Dennis Gamsy

Personal information
- Born: 17 February 1940 (age 85) Glenwood, Natal, South Africa
- Batting: Right-handed
- Role: Wicketkeeper-batsman

International information
- National side: South Africa;

Domestic team information
- 1958-59 to 1972-73: Natal

Career statistics
| Competition | Tests | First-class |
| Matches | 2 | 93 |
| Runs scored | 39 | 3106 |
| Batting average | 19.50 | 23.70 |
| 100s/50s | 0/0 | 2/18 |
| Top score | 30* | 137 |
| Balls bowled | – | 7 |
| Wickets | – | – |
| Bowling average | – | – |
| 5 wickets in innings | – | – |
| 10 wickets in match | – | – |
| Best bowling | – | – |
| Catches/stumpings | 5/- | 278/33 |
- Source: Cricinfo

= Dennis Gamsy =

South African cricketer (born 1940)

Dennis Gamsy (born 17 February 1940 in Glenwood, Natal) is a former South African cricketer who played in two Tests as a wicketkeeper in 1970 against Australia.

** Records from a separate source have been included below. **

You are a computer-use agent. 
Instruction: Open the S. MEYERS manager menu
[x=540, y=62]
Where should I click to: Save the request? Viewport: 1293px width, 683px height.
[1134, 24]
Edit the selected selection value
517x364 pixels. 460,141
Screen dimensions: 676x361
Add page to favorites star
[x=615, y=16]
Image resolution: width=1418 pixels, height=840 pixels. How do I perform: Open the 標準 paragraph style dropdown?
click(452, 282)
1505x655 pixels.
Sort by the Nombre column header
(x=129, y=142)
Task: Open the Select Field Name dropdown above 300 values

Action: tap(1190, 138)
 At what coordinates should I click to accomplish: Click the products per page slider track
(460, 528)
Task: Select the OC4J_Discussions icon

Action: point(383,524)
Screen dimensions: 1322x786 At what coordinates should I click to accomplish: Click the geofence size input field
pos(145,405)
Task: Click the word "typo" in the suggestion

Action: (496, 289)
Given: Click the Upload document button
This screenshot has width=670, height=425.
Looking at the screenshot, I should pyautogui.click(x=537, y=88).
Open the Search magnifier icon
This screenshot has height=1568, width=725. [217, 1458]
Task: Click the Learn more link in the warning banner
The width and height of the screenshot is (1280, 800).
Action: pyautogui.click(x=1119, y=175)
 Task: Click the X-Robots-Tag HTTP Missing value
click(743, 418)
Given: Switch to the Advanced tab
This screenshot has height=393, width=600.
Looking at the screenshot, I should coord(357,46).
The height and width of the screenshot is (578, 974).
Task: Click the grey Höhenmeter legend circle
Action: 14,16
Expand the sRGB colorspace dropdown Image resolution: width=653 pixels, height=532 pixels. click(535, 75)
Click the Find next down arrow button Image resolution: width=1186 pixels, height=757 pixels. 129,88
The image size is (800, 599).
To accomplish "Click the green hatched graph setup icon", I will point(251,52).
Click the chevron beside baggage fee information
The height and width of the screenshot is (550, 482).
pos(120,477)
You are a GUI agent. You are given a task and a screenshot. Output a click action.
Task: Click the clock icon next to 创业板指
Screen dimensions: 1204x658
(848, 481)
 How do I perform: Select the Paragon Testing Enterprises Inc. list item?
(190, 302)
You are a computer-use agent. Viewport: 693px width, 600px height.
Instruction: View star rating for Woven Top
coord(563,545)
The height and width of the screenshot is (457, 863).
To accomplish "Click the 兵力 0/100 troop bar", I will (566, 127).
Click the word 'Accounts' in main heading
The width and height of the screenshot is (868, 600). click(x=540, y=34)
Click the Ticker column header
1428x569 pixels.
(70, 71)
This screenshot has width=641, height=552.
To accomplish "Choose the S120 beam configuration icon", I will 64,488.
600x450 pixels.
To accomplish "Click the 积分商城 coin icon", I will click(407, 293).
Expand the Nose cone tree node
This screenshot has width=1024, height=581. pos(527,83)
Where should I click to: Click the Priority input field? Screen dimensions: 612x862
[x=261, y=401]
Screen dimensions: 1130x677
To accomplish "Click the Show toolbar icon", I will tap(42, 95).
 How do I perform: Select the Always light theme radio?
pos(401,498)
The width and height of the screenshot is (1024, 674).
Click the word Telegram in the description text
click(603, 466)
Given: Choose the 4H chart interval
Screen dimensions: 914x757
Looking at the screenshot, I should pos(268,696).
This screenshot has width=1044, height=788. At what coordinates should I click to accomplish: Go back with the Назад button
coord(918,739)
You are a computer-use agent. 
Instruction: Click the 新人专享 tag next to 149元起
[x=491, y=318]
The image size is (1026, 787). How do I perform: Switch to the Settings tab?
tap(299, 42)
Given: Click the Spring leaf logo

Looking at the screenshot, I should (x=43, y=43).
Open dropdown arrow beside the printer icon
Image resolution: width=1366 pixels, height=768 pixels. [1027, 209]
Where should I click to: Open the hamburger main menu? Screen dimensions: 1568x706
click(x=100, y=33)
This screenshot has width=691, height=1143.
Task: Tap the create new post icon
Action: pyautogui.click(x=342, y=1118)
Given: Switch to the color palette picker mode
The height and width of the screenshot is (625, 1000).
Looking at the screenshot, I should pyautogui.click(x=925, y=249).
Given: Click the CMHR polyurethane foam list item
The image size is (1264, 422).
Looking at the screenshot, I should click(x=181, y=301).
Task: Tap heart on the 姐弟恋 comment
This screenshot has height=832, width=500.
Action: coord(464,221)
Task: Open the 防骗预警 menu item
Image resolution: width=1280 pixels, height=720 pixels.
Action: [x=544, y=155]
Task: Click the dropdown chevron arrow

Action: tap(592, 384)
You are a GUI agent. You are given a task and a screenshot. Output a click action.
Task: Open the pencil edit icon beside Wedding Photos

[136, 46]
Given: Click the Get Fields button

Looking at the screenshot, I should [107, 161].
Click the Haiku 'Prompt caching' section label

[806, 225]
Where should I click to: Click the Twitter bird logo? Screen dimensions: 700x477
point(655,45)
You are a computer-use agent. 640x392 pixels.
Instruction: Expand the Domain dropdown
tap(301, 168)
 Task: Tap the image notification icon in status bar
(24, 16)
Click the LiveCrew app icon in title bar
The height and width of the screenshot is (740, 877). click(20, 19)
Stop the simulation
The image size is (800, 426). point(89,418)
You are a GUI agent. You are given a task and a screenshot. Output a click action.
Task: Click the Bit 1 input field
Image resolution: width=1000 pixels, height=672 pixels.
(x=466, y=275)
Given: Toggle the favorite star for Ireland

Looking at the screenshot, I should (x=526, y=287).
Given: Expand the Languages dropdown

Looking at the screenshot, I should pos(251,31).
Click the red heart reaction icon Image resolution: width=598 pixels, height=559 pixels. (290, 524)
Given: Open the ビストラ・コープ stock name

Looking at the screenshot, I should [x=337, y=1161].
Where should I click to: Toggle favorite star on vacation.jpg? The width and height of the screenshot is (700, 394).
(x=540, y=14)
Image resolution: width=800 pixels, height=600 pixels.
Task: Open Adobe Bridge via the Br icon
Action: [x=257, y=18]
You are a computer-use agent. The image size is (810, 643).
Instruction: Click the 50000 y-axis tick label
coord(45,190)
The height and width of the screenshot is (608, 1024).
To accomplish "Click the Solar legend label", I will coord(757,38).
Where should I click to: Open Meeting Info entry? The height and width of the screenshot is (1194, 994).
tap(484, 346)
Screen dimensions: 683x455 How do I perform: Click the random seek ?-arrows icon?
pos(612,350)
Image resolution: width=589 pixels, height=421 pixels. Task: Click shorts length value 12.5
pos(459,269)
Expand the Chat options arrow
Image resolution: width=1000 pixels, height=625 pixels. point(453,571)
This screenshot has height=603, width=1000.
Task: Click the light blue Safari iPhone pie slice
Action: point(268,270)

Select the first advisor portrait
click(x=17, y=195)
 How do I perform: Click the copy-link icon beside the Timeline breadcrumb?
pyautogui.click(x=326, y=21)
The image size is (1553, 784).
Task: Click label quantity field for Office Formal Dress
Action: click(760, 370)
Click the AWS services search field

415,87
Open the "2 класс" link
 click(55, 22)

He played for Natal from 1958–59 to 1972–73, and toured England with the South African team in 1965. In 1970 he became one of the first prominent South African cricketers to speak out in favour of mixed-race sport in South Africa. Shortly afterwards he founded the Cricket Club of South Africa, one of the country's first multi-racial teams.

==Honours==
In 2024, at the South African Jewish Board of Deputies' 120th anniversary gala dinner, he was honoured among 100 remarkable Jewish South Africans who have contributed to South Africa. The ceremony included speeches from Chief Rabbi Ephraim Mirvis, and Gamsy was honoured among other cricket figures such as Ali Bacher, Norman Gordon, Mandy Yachad and Fred Susskind.